Bali has proven to be one of the most popular destinations for digital nomads in this part of the world, but in 2022, Malaysia decided to encourage them to consider this country. MDEC launched the DE Rantau Nomad Pass, which is their version of the digital nomad visa and is valid for one year and renewable for a further year.

Eligible applicants would include IT and digital talents, working remotely or as freelancers. They must show an annual income of US$24,000 and a valid contract of employment or service. Once approved, nomads can bring their spouse and children with them. There have already been several thousand applications, and the number of approvals is approaching 1,200.


Less well-known is MDEC’s Tech Entrepreneur Pass. It was launched in 2017, but we missed the announcement and only came across it when we were researching the rules for the digital nomad visas. This visa would seem to have greater potential to contribute to the growth of the country’s digital economy but it would be a much smaller target audience.
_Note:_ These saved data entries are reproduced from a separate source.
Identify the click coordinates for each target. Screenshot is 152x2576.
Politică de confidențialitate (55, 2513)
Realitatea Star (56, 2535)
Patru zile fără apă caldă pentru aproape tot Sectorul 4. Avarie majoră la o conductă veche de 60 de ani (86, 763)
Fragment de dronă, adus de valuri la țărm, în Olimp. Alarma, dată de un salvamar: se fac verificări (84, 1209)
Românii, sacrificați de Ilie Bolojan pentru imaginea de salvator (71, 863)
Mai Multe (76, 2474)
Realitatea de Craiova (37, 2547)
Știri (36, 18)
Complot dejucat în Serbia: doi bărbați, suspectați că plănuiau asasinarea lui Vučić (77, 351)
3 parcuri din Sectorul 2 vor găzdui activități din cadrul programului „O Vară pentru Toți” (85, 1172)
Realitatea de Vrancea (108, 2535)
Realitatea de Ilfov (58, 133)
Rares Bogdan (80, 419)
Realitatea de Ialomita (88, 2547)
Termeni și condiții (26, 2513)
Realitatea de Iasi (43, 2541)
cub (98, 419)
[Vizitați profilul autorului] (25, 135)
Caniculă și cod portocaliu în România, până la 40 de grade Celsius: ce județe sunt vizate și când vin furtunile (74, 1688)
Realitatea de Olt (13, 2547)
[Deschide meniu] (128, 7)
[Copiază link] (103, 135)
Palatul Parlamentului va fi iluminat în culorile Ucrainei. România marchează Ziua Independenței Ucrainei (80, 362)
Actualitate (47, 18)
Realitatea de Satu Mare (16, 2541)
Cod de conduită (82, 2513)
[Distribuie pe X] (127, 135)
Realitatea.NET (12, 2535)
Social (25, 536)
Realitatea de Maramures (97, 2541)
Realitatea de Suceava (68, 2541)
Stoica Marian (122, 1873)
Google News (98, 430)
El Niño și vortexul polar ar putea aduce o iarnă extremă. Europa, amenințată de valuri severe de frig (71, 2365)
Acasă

We spoke to the staff responsible for these passes and were impressed with their enthusiasm and knowledge. The entrepreneur pass targets two main groups, the new entrepreneur, and the established entrepreneur.  The new entrepreneur is someone who has an innovative idea in the digital field and the visa will allow them to work here and develop the idea. The visa falls under the Professional Visitor’s Pass and is valid for one year and can be renewed for a further year.

If successful, they should be able to switch to the established entrepreneur pass. The established entrepreneur is required to demonstrate that they have already established a viable digital business elsewhere or have upwards of RM10 million to invest in a new idea. They receive a visa under the Residence Pass, which has five-year validity and is renewable. Visa holders are permitted to bring their immediate family with them. MDEC provides them with support and other resources to assist visa holder. The take-up for this group has understandably been smaller, but it has also been constrained by the lack of funds for marketing it.

Unlike the MM2H visa, they do not allow agents to assist, so they miss out on that additional marketing opportunity. We have previously shared our thoughts on how we feel Malaysia could do more to position itself as a country that welcomes skilled foreigners and small foreign investors, not just large multinationals. We have always felt that a strong group of expatriates at all levels of business can be beneficial to any economy. In our view, having residents from all over the world is clear evidence of a country’s international outlook.


The good news is the digital economy in Malaysia is still regarded as a priority and is showing solid growth as the nation continues its effort to position itself as the preferred digital hub in ASEAN.